Doug Morris
How to Be a Triathlon Ambassador Starting Today
Updated: May 3, 2018
Racing in triathlons keeps us healthy. To keep the sport healthy, we should be a triathlon ambassador. People in this role encourage increased participation, healthier lifestyles, and new approaches to improving performance results.
When living in Bangkok I attended a handful of events at the US Ambassador to Thailand residence. Mr. Ambassador worked the crowd of attendees representing the interests of the US to their host government, people from local entities, and US expats. He inspired me to represent triathloning at global and US races. Luckily, I didn’t need US Senate confirmation and chose not to seek any other formal organizations’ blessing. But I stepped up my behavior from only being a participant and took on the roles of an ambassador.
Not sure how to be an ambassador? Consider these nine items:
Talk up the sport like you’re its top promoter to each community and the world as a whole.

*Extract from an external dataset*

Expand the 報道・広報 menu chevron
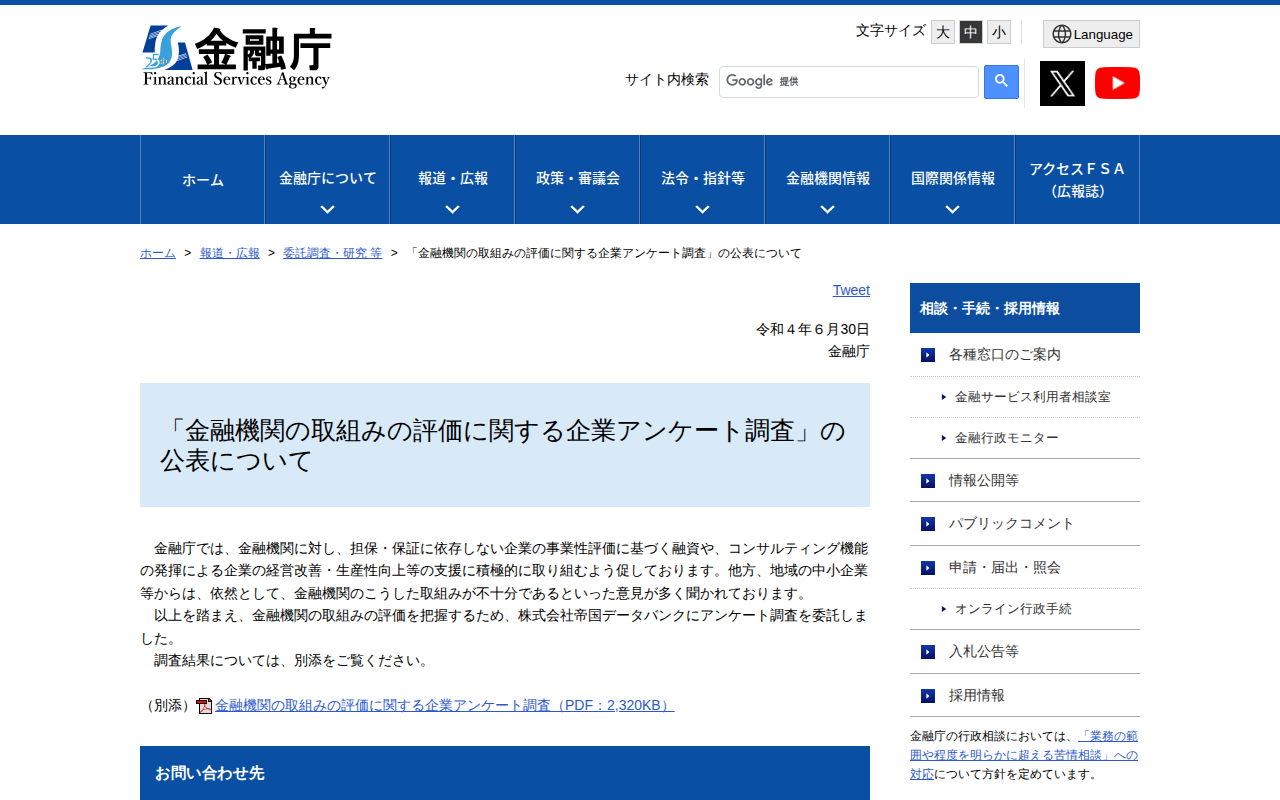Image resolution: width=1280 pixels, height=800 pixels. coord(451,208)
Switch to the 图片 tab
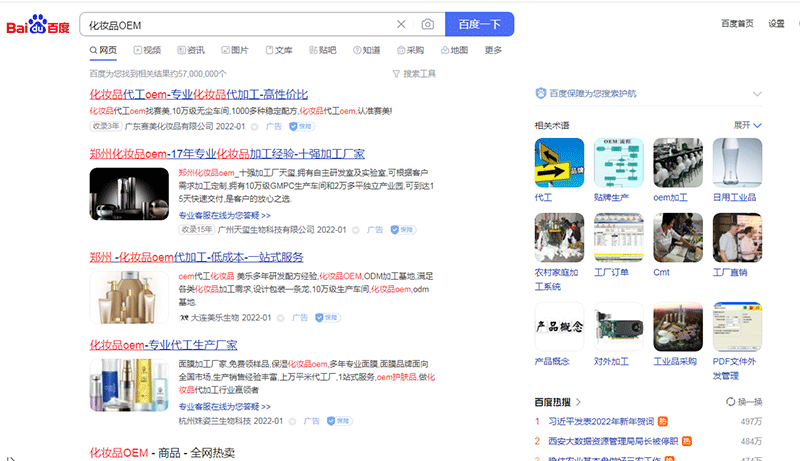Screen dimensions: 800x461 pos(234,50)
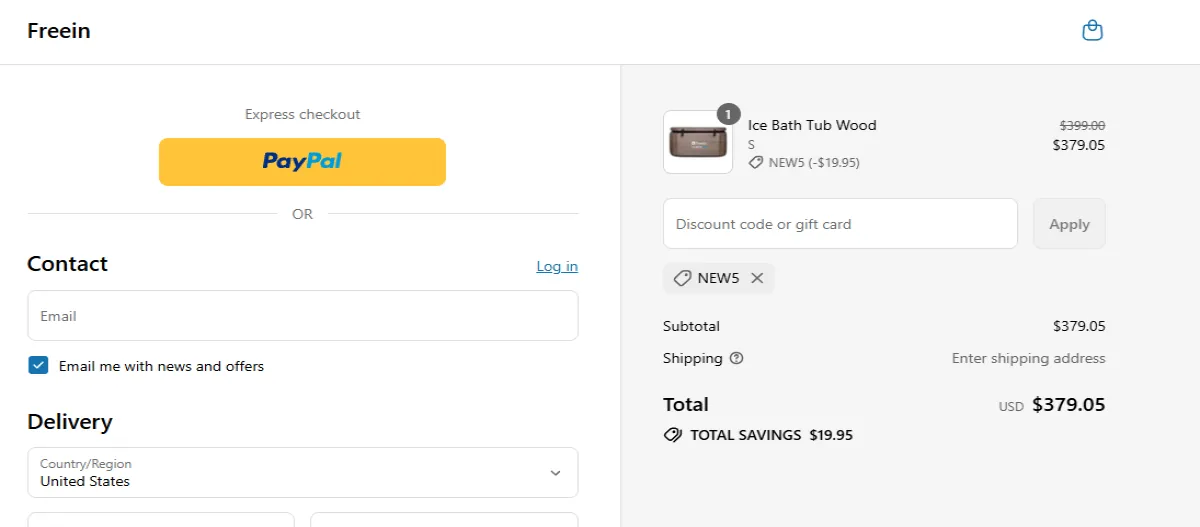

Compete in tri’s like you’re in the Olympic finals representing your country. Show your colors. Respect the host officials. Honor your competition.
Celebrate like you won a full dose of every top sporting event in the world combined. Your upbeat energy will be contagious to others.
For all you get from triathloning, give back to the sport like you’re its most important recipient.
Support triathlon sponsors before, during, and after races like you’re spending taxpayers’ money.
Give a thank you speech like the Oscars and don’t forget anyone deserving your recognition of gratitude. Especially your immediate family, parents, volunteers, race directors, sponsors, fellow competitors and every coach, teacher, and mentor you learned from in life.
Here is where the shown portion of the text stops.